___ Data for analysis
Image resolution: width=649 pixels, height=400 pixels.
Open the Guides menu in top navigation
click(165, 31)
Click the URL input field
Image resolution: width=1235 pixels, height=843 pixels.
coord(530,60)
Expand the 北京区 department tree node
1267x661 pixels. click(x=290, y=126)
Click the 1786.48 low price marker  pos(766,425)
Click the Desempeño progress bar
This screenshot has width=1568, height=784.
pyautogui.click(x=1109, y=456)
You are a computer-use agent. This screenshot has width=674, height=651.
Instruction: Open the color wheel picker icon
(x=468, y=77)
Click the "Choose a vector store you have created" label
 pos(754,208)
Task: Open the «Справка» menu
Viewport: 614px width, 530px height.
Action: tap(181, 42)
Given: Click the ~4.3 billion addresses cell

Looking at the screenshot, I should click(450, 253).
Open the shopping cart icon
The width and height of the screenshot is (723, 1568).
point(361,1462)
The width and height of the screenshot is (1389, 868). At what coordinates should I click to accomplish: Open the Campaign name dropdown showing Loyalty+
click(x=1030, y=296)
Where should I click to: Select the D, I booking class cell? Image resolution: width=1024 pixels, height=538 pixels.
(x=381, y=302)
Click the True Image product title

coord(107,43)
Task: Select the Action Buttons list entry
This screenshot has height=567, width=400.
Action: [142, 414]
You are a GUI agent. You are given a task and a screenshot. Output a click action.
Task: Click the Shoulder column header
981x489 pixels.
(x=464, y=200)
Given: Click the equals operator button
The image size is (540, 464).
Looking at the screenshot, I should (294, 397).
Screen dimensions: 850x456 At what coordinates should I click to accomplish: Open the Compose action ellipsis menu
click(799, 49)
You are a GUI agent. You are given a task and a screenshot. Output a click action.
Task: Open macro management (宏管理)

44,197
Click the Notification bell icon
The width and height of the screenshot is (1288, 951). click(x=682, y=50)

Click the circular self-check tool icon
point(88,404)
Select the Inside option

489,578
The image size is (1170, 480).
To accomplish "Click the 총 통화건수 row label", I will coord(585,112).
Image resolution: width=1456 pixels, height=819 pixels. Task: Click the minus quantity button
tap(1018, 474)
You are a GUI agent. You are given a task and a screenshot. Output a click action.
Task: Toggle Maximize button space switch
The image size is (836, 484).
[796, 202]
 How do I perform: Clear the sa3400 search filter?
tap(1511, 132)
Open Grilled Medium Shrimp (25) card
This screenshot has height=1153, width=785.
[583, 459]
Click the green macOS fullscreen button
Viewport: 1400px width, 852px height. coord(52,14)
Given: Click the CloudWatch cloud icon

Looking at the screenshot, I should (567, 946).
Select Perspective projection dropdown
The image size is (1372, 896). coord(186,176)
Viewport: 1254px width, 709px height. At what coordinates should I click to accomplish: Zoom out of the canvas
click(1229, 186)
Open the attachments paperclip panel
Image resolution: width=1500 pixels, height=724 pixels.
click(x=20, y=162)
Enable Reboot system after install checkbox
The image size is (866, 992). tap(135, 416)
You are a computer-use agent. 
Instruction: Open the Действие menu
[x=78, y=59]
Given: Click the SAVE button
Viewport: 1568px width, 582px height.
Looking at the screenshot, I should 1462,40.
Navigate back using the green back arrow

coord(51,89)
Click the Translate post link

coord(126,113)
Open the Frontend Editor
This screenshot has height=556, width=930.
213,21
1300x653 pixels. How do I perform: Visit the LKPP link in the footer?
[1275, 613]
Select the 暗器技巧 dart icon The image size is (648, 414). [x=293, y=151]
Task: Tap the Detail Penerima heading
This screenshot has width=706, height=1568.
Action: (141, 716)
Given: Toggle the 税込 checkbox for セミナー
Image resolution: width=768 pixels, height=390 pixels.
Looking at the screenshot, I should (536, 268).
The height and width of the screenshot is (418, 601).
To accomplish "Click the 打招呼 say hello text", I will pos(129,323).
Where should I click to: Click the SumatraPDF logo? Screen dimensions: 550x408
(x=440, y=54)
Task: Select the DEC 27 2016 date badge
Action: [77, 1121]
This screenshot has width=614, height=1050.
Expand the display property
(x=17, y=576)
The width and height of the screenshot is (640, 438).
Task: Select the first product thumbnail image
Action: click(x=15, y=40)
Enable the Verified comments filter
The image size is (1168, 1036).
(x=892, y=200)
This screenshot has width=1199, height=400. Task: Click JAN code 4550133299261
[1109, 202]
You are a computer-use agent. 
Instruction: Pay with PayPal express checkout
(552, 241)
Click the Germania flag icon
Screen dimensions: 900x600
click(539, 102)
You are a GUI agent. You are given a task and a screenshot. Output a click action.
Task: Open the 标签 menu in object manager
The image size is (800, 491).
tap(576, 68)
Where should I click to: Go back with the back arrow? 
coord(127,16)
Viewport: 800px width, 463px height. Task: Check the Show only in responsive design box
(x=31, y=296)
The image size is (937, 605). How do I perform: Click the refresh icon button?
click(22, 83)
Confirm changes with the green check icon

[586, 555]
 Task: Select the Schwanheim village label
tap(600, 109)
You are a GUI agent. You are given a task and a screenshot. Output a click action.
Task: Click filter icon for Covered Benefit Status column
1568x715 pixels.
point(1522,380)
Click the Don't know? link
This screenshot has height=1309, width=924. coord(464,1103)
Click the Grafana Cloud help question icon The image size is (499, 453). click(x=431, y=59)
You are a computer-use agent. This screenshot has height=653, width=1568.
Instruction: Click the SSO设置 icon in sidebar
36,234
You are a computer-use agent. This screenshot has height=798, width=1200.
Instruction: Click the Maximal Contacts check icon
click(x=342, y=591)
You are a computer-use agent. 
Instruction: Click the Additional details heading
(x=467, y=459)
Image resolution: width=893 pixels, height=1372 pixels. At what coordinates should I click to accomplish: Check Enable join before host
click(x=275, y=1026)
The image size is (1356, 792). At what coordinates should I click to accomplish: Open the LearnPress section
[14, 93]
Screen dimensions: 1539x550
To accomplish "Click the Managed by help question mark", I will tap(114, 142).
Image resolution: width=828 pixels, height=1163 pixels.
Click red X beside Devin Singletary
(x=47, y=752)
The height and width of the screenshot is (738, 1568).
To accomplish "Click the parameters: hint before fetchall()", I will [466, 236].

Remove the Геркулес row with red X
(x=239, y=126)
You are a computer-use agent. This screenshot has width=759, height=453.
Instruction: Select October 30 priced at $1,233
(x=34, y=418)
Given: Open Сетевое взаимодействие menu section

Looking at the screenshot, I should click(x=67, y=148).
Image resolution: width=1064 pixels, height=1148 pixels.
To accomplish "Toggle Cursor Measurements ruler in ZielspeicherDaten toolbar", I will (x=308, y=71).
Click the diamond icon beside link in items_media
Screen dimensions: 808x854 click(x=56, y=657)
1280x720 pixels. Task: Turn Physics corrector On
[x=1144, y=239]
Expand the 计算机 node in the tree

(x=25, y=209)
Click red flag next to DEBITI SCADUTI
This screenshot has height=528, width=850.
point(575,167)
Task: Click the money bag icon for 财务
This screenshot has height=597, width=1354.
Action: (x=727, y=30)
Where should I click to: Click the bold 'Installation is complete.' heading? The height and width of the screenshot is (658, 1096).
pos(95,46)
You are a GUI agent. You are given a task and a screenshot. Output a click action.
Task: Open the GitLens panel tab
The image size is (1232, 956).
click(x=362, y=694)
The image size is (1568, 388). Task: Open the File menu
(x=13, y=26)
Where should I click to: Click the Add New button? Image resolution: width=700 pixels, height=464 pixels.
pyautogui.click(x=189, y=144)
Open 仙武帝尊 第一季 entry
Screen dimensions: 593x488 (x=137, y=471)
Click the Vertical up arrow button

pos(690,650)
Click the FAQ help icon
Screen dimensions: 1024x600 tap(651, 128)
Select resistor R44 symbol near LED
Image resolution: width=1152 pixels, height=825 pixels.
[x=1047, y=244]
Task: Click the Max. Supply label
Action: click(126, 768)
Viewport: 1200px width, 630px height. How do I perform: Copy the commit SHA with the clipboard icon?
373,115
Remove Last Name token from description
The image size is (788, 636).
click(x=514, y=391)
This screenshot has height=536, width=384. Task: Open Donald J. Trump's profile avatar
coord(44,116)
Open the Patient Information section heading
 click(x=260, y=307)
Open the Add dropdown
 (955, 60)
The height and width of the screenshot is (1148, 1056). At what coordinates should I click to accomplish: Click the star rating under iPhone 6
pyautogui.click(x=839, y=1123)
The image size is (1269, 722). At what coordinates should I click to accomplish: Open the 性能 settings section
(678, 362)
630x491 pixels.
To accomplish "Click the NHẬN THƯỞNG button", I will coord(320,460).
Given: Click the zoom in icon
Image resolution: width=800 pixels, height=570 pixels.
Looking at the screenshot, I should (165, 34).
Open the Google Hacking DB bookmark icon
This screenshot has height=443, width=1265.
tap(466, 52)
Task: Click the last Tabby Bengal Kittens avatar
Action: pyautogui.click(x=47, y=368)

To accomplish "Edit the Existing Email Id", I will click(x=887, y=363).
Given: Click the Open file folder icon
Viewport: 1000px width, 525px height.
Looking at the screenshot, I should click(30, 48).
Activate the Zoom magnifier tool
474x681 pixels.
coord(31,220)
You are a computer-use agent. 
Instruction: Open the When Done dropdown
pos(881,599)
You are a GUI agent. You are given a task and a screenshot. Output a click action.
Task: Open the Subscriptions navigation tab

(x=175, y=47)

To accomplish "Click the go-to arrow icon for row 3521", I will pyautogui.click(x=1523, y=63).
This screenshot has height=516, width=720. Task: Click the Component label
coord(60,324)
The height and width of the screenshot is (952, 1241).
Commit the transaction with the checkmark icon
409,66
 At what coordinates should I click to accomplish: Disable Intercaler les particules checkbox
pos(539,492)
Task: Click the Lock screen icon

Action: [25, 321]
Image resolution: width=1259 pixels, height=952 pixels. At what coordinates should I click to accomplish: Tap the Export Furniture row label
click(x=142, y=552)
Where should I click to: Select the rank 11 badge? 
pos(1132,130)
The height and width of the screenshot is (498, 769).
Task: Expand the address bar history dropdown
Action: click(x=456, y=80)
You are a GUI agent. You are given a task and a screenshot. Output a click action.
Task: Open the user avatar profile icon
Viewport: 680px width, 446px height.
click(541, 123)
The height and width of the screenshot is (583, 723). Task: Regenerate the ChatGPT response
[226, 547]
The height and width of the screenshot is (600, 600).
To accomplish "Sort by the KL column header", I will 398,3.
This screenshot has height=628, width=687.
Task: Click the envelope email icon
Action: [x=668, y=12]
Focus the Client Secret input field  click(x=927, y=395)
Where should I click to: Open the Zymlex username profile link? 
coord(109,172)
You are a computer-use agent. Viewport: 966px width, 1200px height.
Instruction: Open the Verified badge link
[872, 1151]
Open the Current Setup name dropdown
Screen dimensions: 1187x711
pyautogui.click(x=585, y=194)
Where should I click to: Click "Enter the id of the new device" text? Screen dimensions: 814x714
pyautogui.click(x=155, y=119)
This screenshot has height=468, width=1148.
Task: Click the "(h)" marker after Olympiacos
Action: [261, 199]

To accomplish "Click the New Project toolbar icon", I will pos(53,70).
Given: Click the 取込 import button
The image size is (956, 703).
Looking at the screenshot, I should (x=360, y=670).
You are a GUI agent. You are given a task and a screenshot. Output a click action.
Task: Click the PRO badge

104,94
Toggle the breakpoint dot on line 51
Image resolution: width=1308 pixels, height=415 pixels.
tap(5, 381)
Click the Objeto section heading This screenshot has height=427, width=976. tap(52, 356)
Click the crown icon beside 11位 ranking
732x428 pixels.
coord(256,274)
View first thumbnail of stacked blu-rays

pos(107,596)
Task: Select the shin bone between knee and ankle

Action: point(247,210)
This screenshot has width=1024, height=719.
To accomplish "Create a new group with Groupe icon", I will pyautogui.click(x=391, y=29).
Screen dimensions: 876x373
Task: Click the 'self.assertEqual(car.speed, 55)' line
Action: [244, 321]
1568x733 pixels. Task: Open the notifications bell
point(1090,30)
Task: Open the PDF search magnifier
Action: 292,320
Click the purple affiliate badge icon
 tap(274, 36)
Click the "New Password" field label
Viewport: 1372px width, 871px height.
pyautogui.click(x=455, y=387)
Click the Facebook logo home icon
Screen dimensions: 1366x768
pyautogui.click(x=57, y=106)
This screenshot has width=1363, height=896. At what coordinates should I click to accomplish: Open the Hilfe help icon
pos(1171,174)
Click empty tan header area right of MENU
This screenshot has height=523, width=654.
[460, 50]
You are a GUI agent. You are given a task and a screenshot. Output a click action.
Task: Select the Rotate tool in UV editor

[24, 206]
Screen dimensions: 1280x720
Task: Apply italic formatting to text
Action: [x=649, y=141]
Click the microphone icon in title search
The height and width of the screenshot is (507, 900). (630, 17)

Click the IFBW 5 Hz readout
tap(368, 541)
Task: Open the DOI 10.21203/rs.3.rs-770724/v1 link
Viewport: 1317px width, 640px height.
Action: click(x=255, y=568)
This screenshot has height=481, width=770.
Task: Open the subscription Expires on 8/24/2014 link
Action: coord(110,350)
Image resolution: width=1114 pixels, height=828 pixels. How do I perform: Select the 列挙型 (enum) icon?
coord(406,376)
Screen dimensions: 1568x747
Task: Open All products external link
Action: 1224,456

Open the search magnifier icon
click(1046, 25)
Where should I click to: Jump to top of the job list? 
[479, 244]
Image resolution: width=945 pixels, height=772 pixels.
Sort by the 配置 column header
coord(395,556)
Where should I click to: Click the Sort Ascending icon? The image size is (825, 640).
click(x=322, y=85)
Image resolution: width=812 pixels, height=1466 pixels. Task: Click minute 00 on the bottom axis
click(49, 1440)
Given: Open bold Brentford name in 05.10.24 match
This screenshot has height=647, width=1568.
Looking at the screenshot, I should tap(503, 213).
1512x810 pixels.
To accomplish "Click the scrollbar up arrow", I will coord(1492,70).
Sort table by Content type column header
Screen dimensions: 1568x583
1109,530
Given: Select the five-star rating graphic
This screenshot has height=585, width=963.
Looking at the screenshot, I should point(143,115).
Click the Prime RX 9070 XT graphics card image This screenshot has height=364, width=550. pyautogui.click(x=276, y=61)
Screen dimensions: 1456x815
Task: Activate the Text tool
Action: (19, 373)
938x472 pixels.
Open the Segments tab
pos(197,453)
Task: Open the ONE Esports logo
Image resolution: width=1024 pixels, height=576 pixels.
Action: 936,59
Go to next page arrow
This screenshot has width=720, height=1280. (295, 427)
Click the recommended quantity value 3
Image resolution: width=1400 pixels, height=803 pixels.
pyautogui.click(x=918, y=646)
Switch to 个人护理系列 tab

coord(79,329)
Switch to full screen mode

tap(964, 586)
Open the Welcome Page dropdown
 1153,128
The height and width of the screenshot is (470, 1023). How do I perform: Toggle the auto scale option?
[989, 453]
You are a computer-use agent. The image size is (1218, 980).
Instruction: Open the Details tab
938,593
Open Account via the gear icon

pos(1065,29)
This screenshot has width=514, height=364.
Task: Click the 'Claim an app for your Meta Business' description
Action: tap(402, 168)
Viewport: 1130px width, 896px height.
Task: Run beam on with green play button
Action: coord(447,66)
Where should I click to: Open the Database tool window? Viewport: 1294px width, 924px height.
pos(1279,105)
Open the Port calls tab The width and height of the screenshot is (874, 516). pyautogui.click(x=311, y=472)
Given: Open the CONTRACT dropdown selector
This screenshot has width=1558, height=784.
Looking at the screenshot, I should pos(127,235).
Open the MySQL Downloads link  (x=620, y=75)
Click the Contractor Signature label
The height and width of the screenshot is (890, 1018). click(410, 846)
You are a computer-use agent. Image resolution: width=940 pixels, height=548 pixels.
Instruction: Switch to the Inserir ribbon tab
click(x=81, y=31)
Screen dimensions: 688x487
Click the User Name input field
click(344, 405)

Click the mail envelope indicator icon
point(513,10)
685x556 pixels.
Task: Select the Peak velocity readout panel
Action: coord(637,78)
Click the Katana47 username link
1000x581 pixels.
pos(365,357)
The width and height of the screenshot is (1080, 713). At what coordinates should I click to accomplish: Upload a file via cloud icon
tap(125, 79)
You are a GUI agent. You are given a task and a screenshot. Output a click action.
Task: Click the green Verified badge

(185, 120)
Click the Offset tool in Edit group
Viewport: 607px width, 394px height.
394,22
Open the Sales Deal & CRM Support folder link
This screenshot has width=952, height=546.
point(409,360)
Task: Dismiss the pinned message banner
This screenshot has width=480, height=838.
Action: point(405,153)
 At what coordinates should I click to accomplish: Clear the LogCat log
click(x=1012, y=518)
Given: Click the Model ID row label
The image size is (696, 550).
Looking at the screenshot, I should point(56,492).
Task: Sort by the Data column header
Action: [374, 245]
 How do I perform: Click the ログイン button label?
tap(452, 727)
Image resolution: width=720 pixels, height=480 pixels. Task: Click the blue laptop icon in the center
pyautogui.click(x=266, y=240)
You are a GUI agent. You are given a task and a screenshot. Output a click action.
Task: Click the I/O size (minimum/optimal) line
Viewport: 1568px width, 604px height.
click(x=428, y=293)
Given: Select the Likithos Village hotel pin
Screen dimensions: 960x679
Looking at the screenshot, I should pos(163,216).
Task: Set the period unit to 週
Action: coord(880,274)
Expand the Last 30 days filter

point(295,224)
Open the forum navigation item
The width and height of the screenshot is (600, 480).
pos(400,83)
______
- [Activity]:
Could you find every line in the records above that has the string "toolbar" and copy it?

- [Exercise answer]:
To accomplish "Toggle Cursor Measurements ruler in ZielspeicherDaten toolbar", I will (x=308, y=71).
To accomplish "Click the New Project toolbar icon", I will pos(53,70).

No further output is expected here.